I believe I understand how you compile non-indications for "Disease Modifying" dataset. Basically, 208,413 = (1552 - 14) * (137 - 1) - 755 (where 1552 is #compounds, 14 is #disconnected compounds, 137 is #diseases, 1 is # disconnected diseases and 755 is #DM indications).

Yes!

But, how do you compute the set of non-indications for Drug Central? In particular, where does 207,572 (Fig. 3) come from? Same for Clinical Trials and Symptomatic data sets.

207,572 is the number DrugCentral negatives. 208 is the number of DrugCentral positives. 1388 compound-disease pairs have a missing value for status_drugcentral representing all indications in PharmacotherapyDB (including DM, SYM, and NOT treatments). I don't recall why we remove NOT treatments from the negatives, but it's a small number of observations.

Does that answer everything?

poleksic commented 4 years ago

Thank you for a thorough explanation and for pointing to the probabilities.tsv file!
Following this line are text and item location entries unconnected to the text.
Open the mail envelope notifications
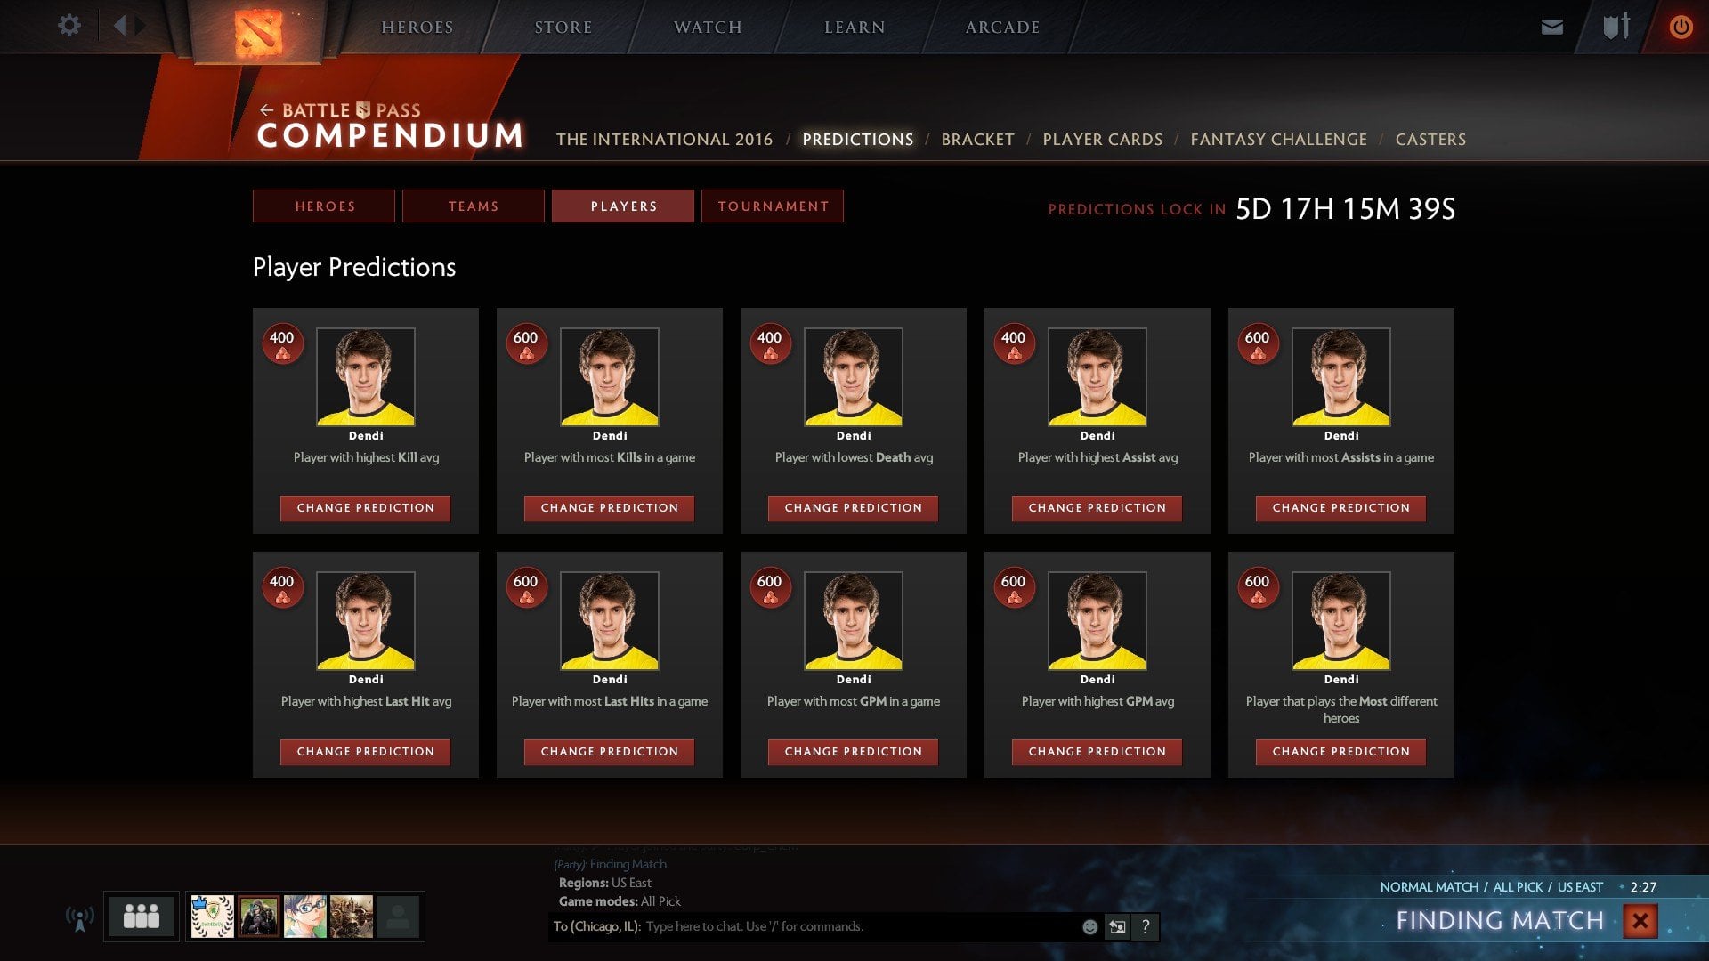 pos(1551,27)
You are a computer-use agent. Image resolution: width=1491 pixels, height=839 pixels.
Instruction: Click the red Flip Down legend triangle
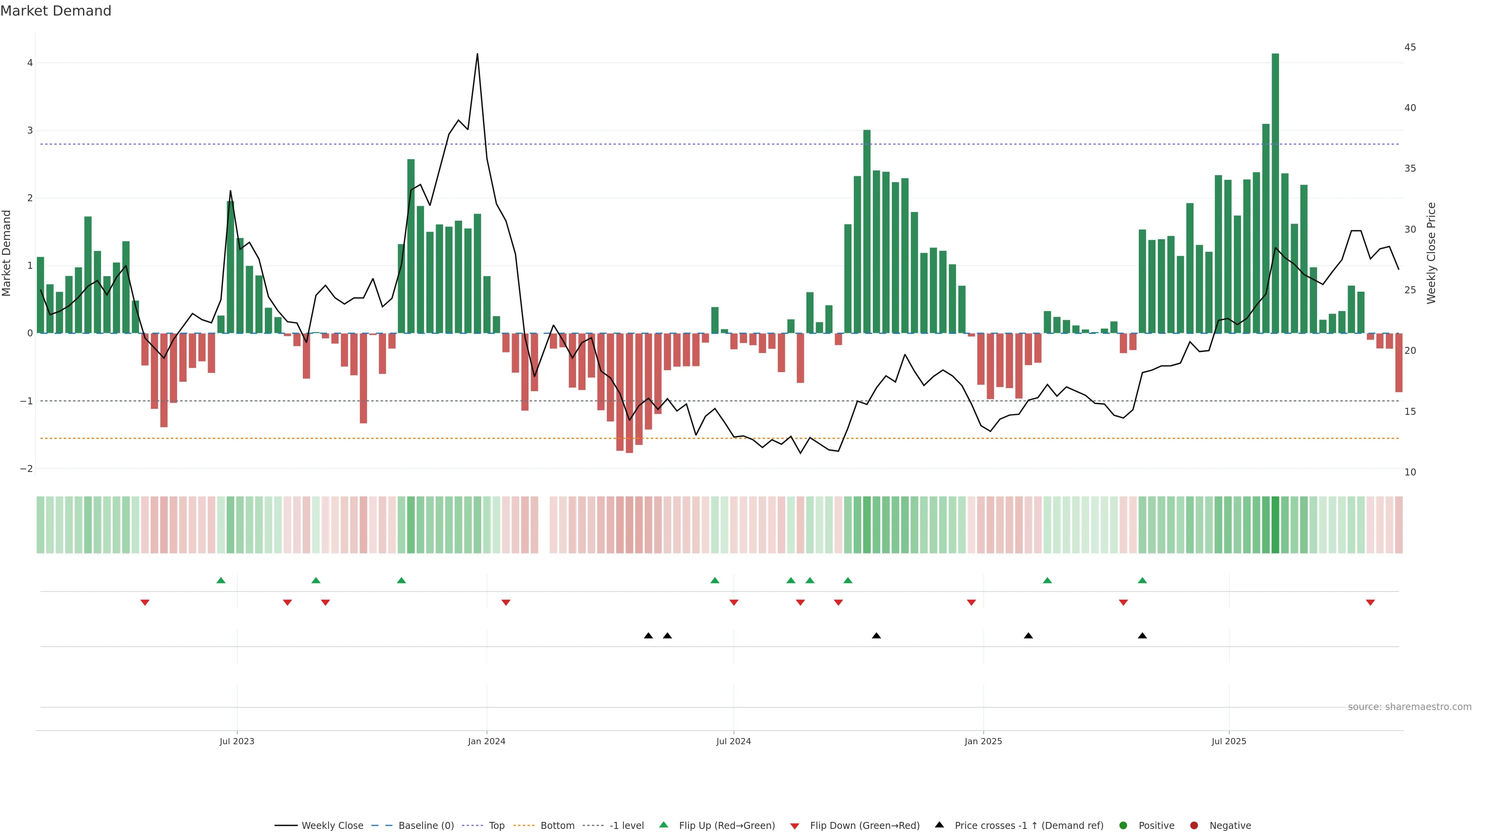(x=795, y=826)
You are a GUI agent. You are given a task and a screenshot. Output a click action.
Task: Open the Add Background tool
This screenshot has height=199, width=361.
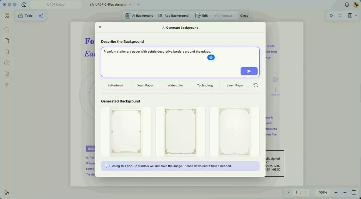click(174, 16)
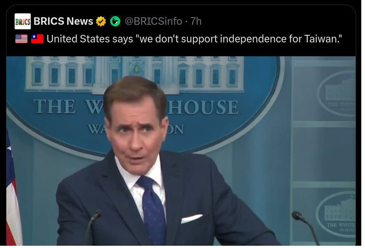Viewport: 365px width, 248px height.
Task: Click the green affiliate badge icon
Action: (115, 22)
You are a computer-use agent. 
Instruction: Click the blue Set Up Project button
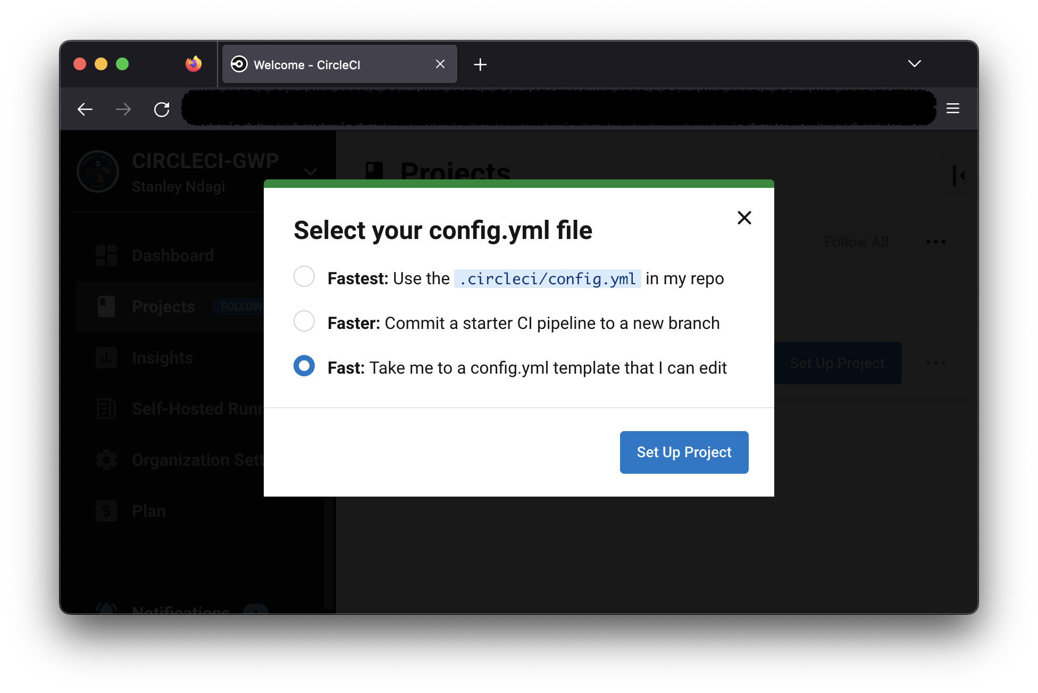click(x=684, y=452)
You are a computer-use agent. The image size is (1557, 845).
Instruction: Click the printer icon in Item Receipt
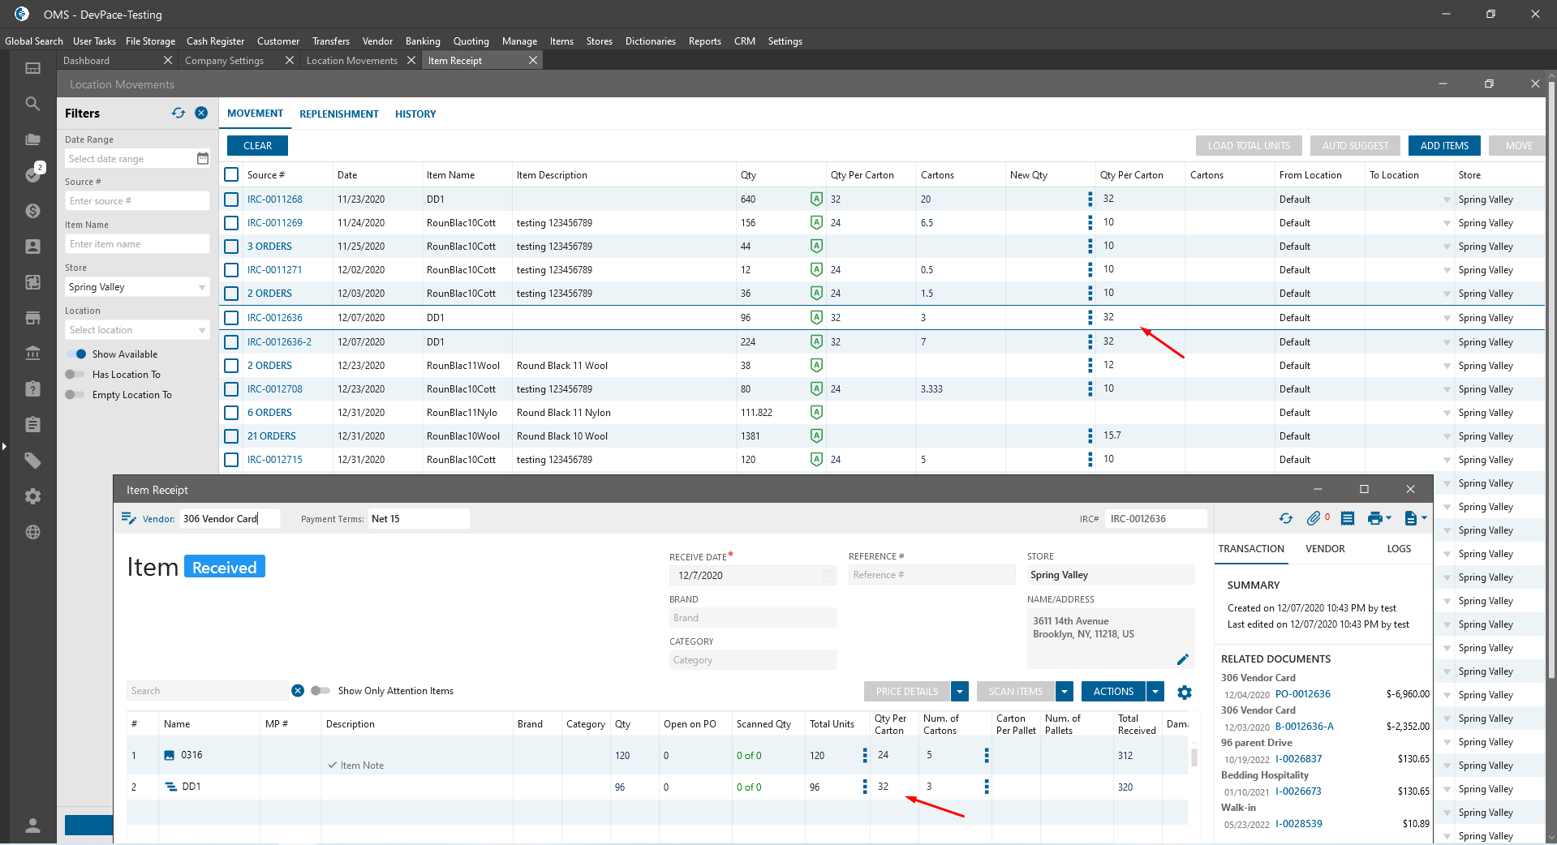(x=1374, y=519)
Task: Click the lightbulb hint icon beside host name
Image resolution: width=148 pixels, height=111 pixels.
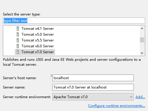Action: tap(51, 76)
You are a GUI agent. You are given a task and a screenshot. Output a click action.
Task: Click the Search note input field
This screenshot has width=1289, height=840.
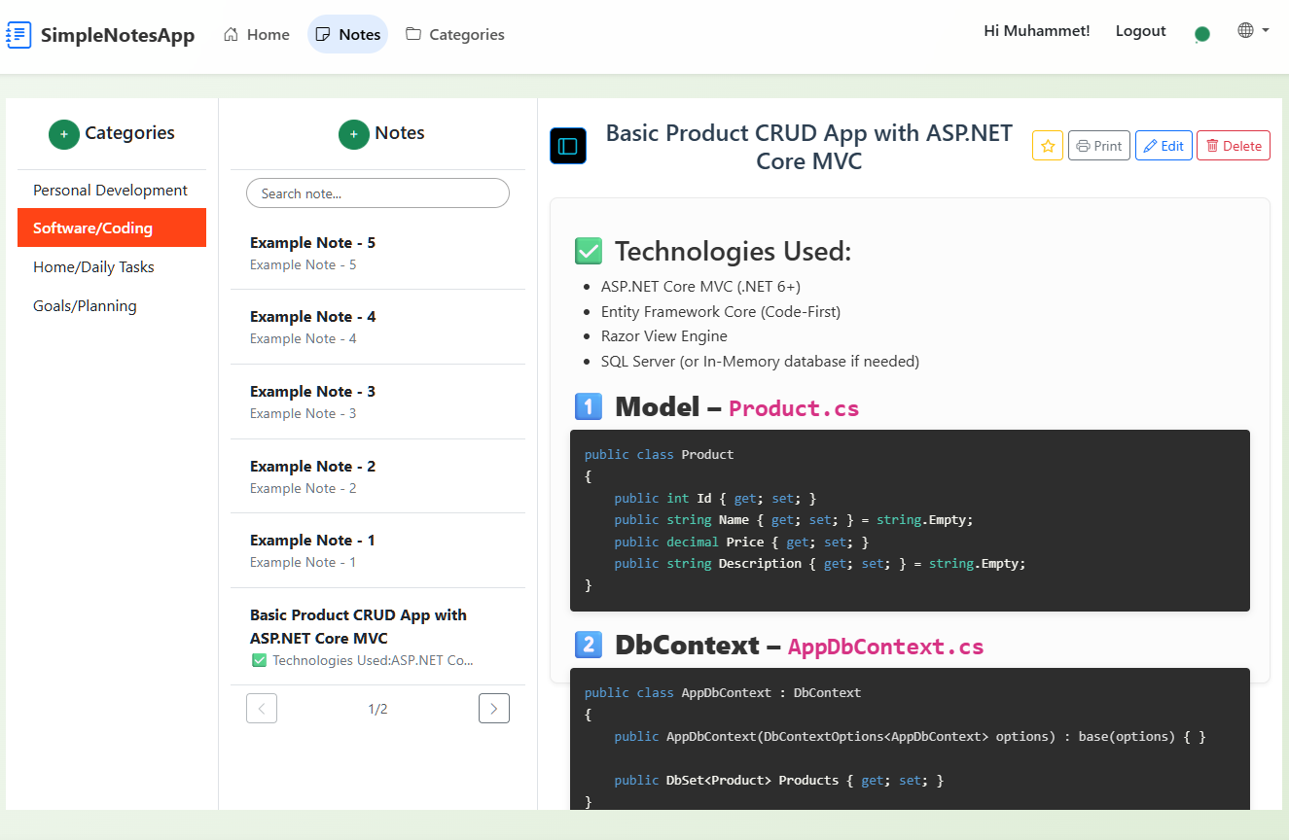(377, 193)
On a side note, removing NOT treatments from negatives in DrugCentral is justified as it (similar to the removal of DMs from positives) helps prevent overfitting effect on performance (your classifier is trained to recognize negatives too). Does this make sense (or am I perhaps missing something simple)?

dhimmel commented 4 years ago

We define NOT treatments as:

non-indication meaning a drug that neither therapeutically changes the underlying or downstream biology nor treats a significant symptom of the disease.

So compound-disease pairs labeled NOT in PharmacotherapyDB are more like negative observations compared to positives. However, because they were included in upstream indication resources, these NOT pairs also may have some properties of treatments, but not enough to meet our definition of DM or SYM according to the curators.

removing NOT treatments from negatives in DrugCentral is justified as it (similar to the removal of DMs from positives) helps prevent overfitting effect on performance

There are only 243 NOT compound-disease pairs in PharmacotherapyDB. Since we're using essentially all non-positives as negatives, with the exclusions detailed above, the impact on training / performance of including or not-including these 243 pairs as negatives is trivial.